Content starts

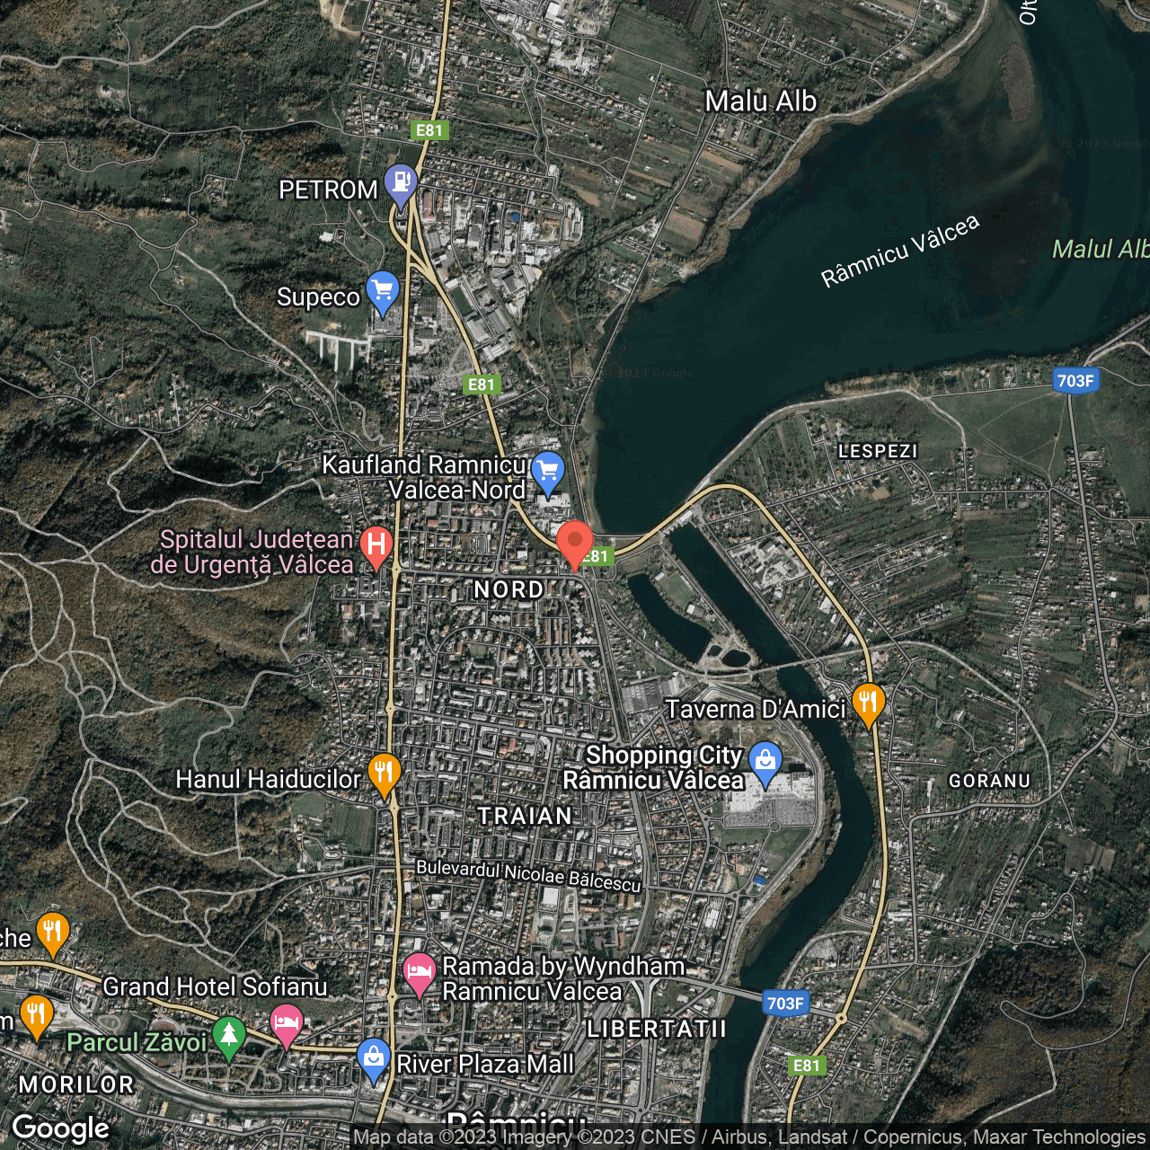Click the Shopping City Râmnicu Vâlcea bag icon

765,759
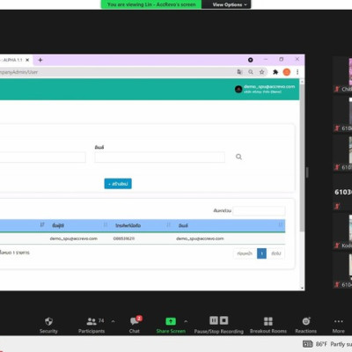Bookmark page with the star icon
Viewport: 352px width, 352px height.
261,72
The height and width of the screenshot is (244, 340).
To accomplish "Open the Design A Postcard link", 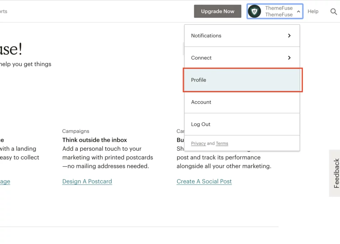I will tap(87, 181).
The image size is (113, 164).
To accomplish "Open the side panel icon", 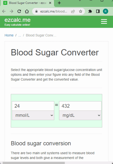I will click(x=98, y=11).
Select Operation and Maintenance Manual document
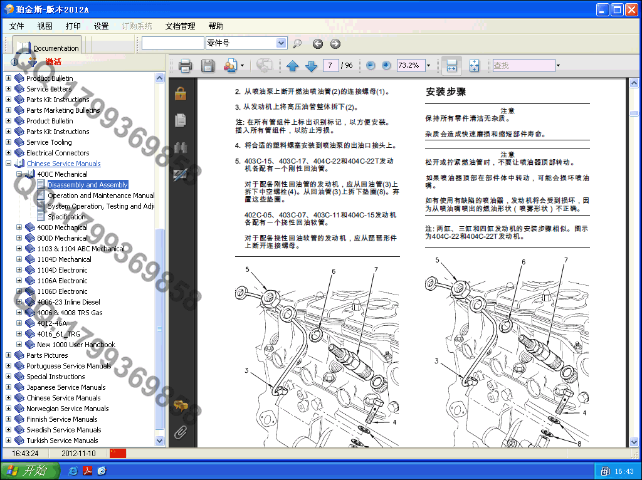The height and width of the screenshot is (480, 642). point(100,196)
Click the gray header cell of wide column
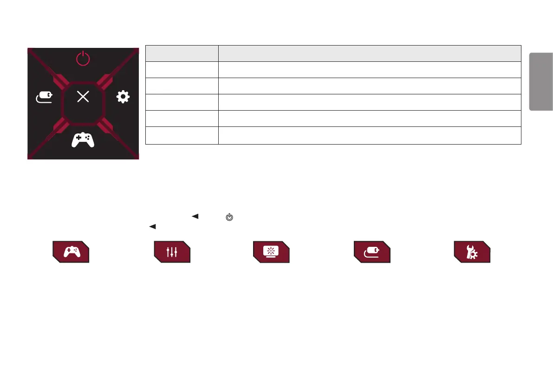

Content ends

— What the exercise asks —
With pictures excluded, copy exactly the lines from the line containing "Select Operation and" through the last line of the listing above, both ends included.

— Answer to the problem —
Select Operation and Maintenance Manual document
The height and width of the screenshot is (480, 642). point(100,196)
Click the gray header cell of wide column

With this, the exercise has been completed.